Entscheidungsstichwort (Thema)

Umsatzsteuer 2. Halbjahr 1990

 

Nachgehend

BFH (Urteil vom 15.04.1999; Aktenzeichen V R 60/98)

 

Tenor

Der Bescheid vom 8. August 1995 und die dazu ergangene Einspruchsentscheidung vom 11. Februar 1997 jeweils in Gestalt des Berichtigungsbescheides vom 5. Mai 1997 werden insoweit geändert, als die Lieferungen der Klägerin aus dem November und Dezember 1990 an Abnehmer in Staaten Osteuropas (im ehemaligen Rat für Gegenseitige Wirtschaftshilfe zusammengeschlossene Staaten –RGW-Staaten–) steuerfrei zu belassen sind. Im übrigen wird die Klage abgewiesen.

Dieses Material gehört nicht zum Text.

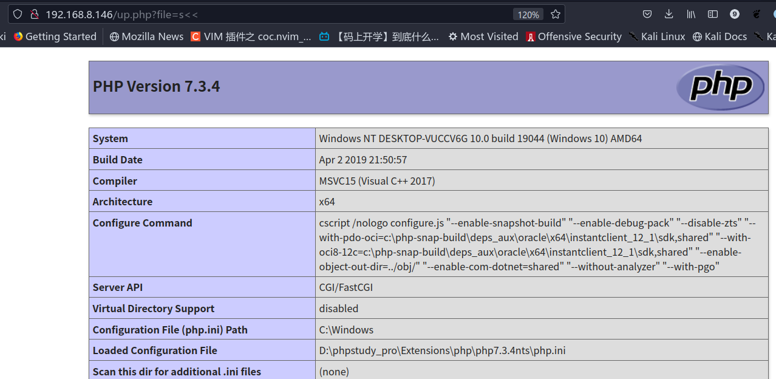This screenshot has height=379, width=776.
Task: Bookmark this page with the star icon
Action: (555, 14)
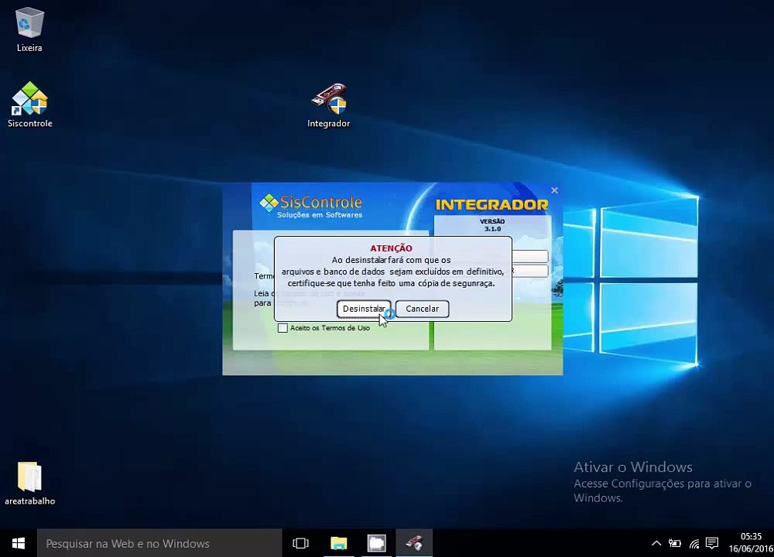
Task: Select the areatrabalho folder on desktop
Action: tap(29, 483)
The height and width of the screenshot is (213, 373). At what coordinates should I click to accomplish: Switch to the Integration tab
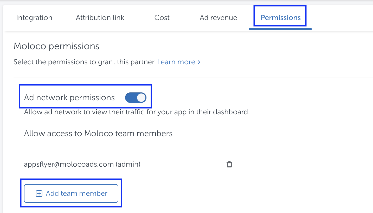(x=34, y=18)
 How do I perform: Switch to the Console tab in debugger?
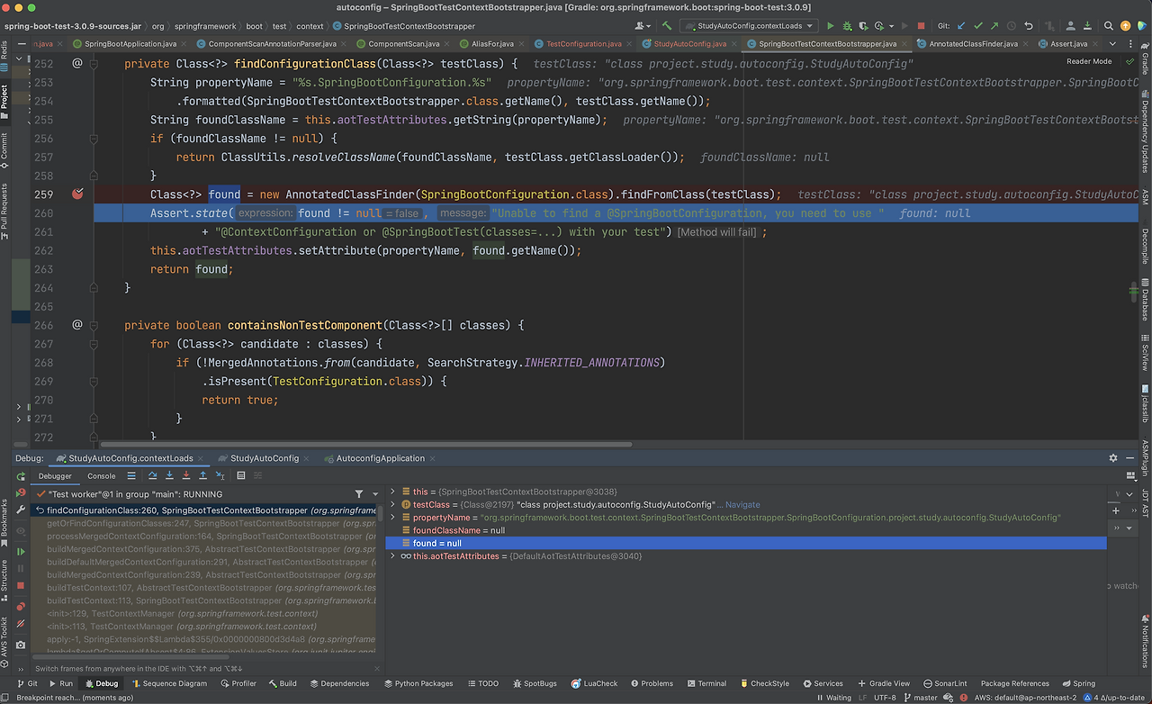[x=101, y=475]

Von den Kosten des Verfahrens haben die Klägerin 4/5 und der Beklagte 1/5 zu tragen.

Das Urteil ist, wegen der Kosten vorläufig vollstreckbar.

Der Beklagte darf die Vollstreckung durch Sicherheitsleistung oder Hinterlegung in Höhe des beizutreibenden Betrages abwenden, wenn nicht die Klägerin vor der Vollstreckung Sicherheit in gleicher Höhe leistet.

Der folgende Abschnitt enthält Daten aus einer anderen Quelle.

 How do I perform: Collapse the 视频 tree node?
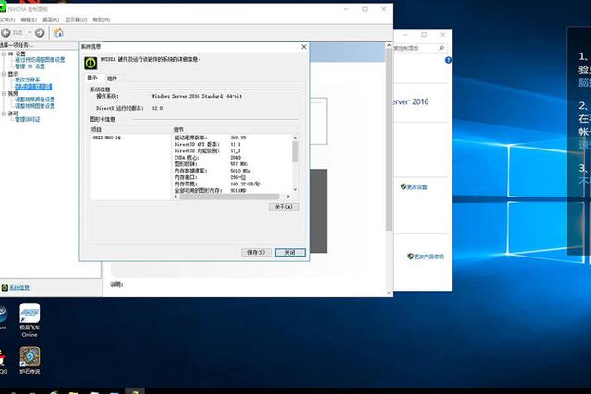(x=4, y=93)
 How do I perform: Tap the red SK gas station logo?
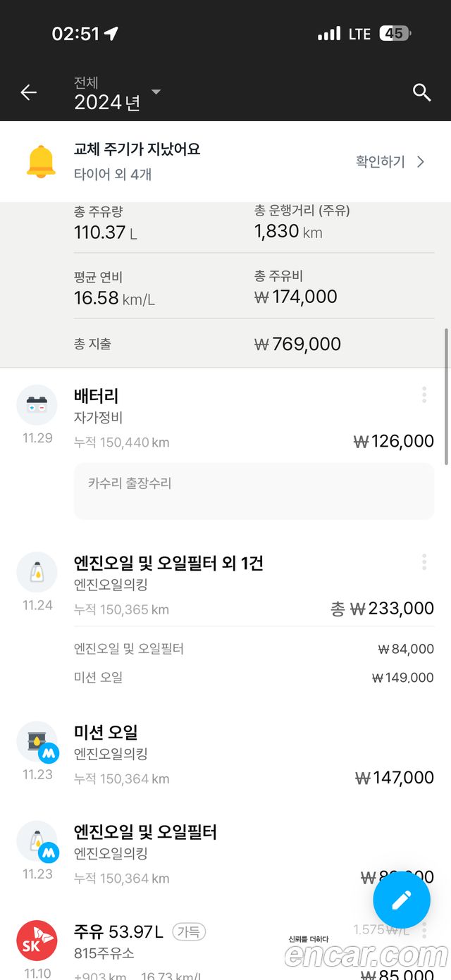[x=37, y=941]
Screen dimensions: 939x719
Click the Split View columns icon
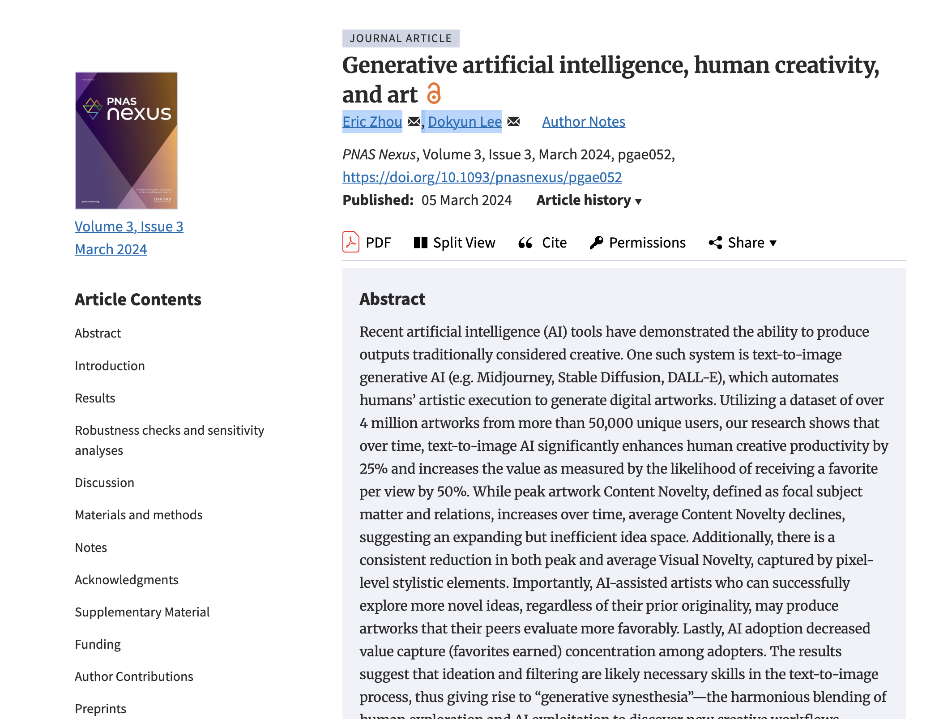[x=421, y=243]
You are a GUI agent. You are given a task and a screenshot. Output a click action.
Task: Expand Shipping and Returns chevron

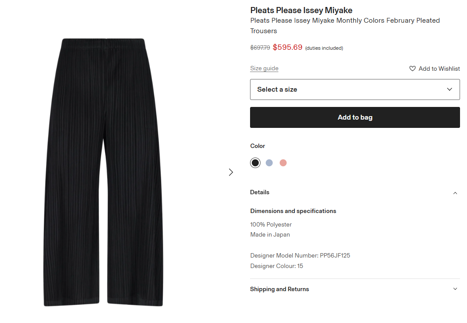click(455, 289)
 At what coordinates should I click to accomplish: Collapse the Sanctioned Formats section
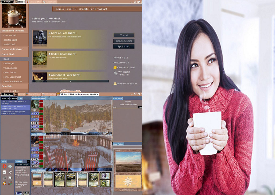coord(13,31)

Die Hinzuziehung eines Bevollmächtigten im Vorverfahren war notwendig.

Die Revision wird zugelassen.

 

Tatbestand

Die Klägerin ist ein ehemaliger Außenhandelsbetrieb – AHB– … der mit Gesellschaftsvertrag vom … in eine Gesellschaft mit beschränkter Haftung umgewandelt wurde. Am … beschloß die Alleingesellschafterin – die Bundesanstalt für Vereinigungsbedingte Sonderaufgaben als Rechtsnachfolgerin der Treuhandanstalt – die Auflösung der Klägerin. Seit dem … beschränkte sich der Geschäftsgegenstand im wesentlichen auf den Aufbau eines Großhandelsgeschäftes, die Abwicklung von Handelsverträgen des Im- und Exportes sowie weitere Abwicklungs- und Verwaltungstätigkeiten.

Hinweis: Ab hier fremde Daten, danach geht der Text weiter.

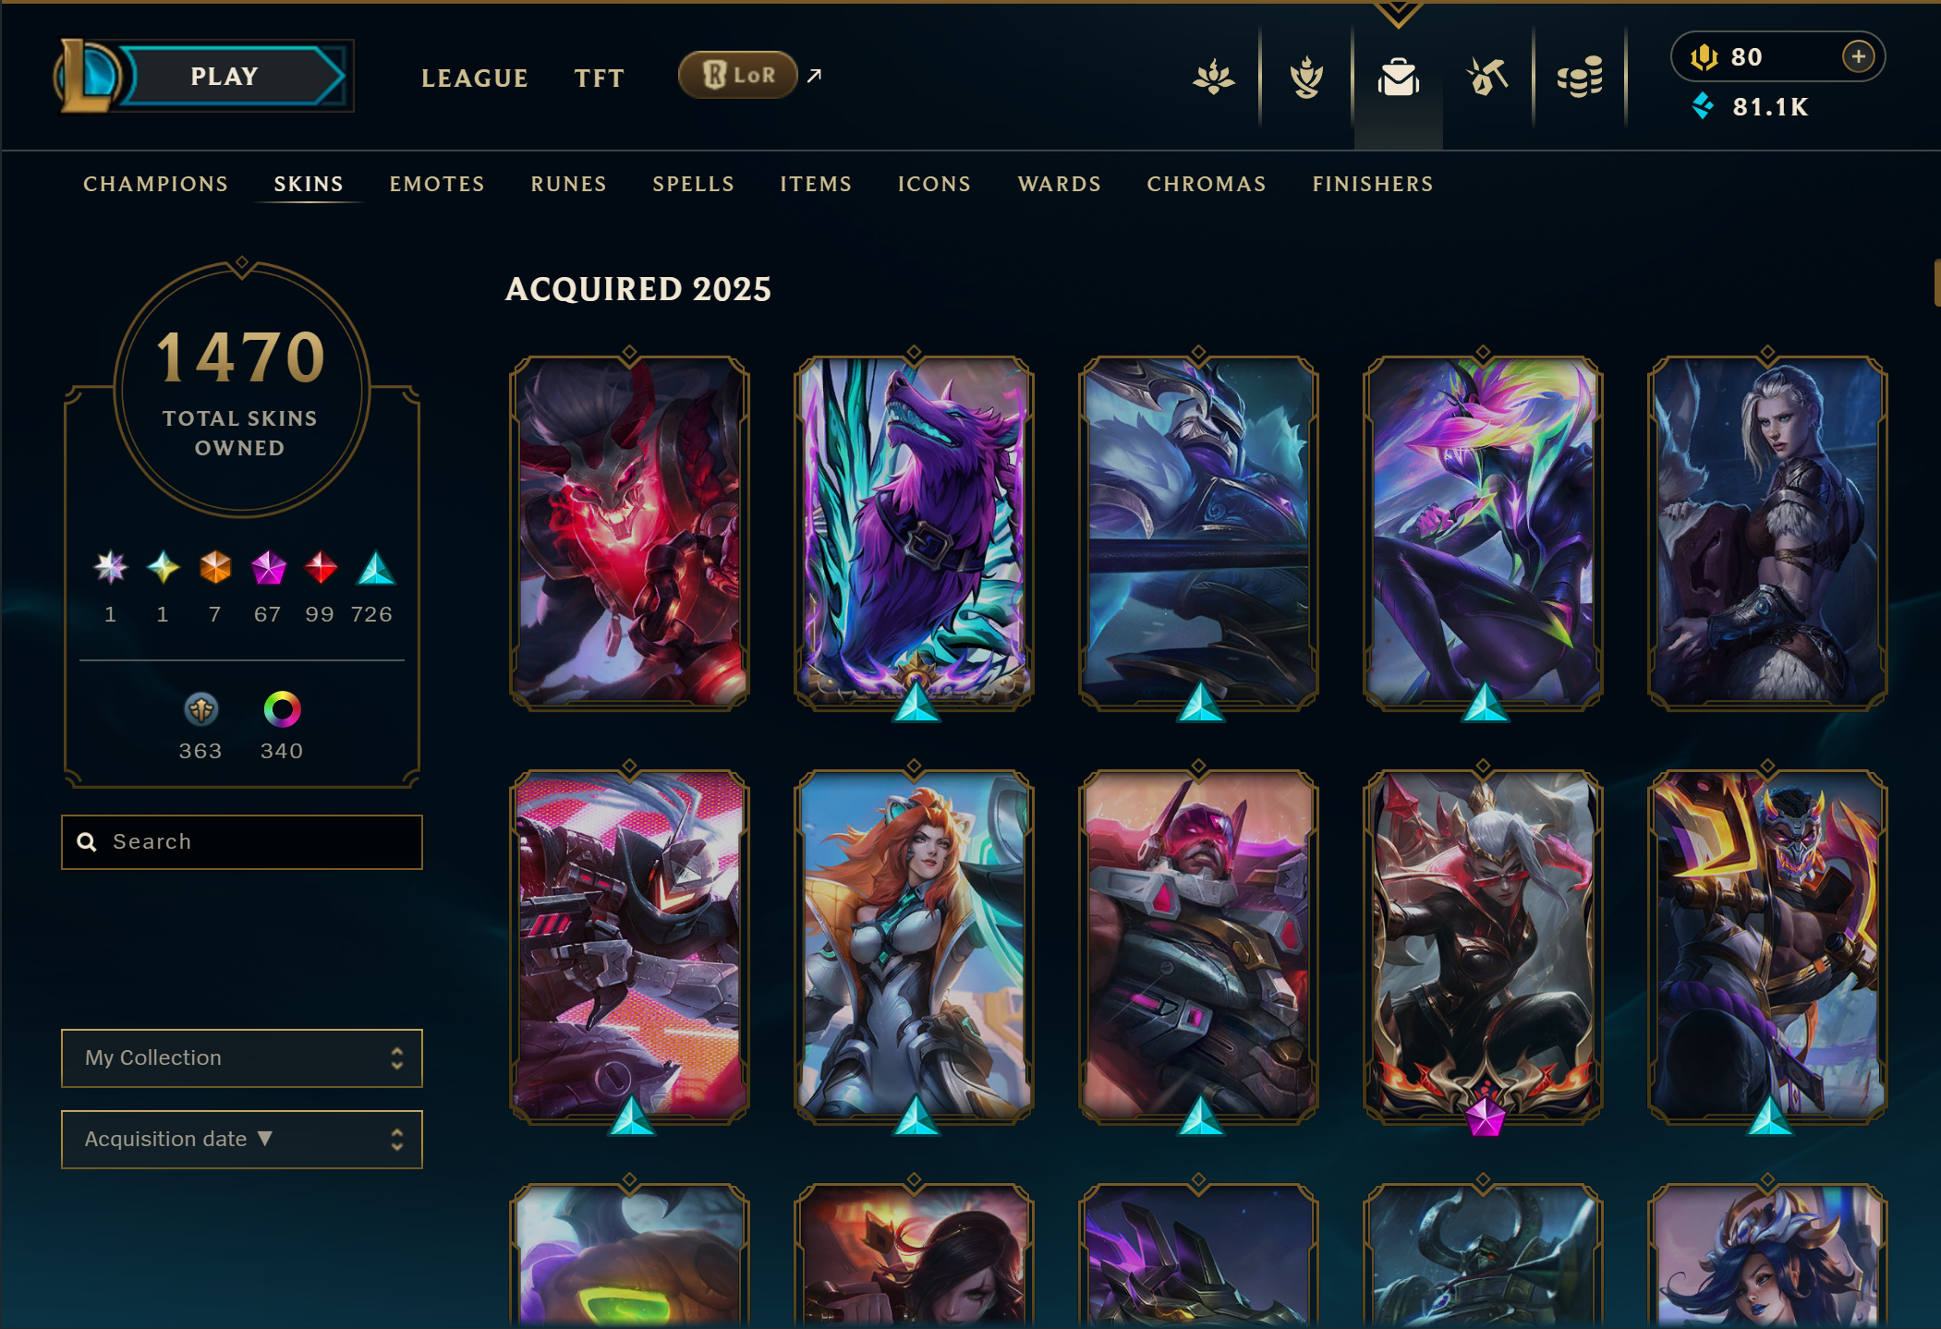Open the Collection backpack icon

Die Umsatzsteuer für das 2. Halbjahr 1990 setzte der Beklagte zunächst erklärungsgemäß mit Buchungsanweisung vom … auf … DM fest. In der Zeit vom 15. Juli 1994 bis zum 24. März 1995 führte er stichprobenweise eine Umsatzsteuer-Sonderprüfung durch. Die Prüferin des Beklagten gelangte zu der Auffassung, daß die Klägerin entgegen ihrer bisherigen Beurteilung nicht als Vermittlerin der Ausfuhrgeschäfte, sondern als Lieferantin in Reihengeschäften anzusehen sei. Sie traf in ihrem Bericht vom 18. April 1995 u. a. folgende Feststellungen:

„Tz. 3 Buchhaltung/Belegwesen

Die Buchungsbelege wurden ordnungsgemäß abgelegt. Inhaltlich ergaben sich jedoch Defizite, u. a. durch den Personalabbau, den Zeitablauf und die zeitweilige Archivierung.

Einen sachverständigen Dritten war es daher nur in eingeschränktem Umfang möglich, innerhalb angemessener Zeit einen Überblick über Kontenstände, Sachverhalte und Geschäftsvorfälle zu erhalten. …”

„Tz. 5 Exportumsätze/Lieferungen alte Bundesländer

Nach Auskunft der Gesellschaft wurden die Gegenstände der Lieferungen jeweils direkt vom Lieferanten der Gesellschaft (Herstellerwerk) in das Ausland bzw. die alten Bundesländer versendet, d. h. der erste Lieferant in der Reihe beauftragte den Spediteur. Nur in Einzelfällen wurden auch Gegenstände durch die Abnehmer der Gesellschaft in das Ausland/alte Bundesländer befördert oder versendet. …”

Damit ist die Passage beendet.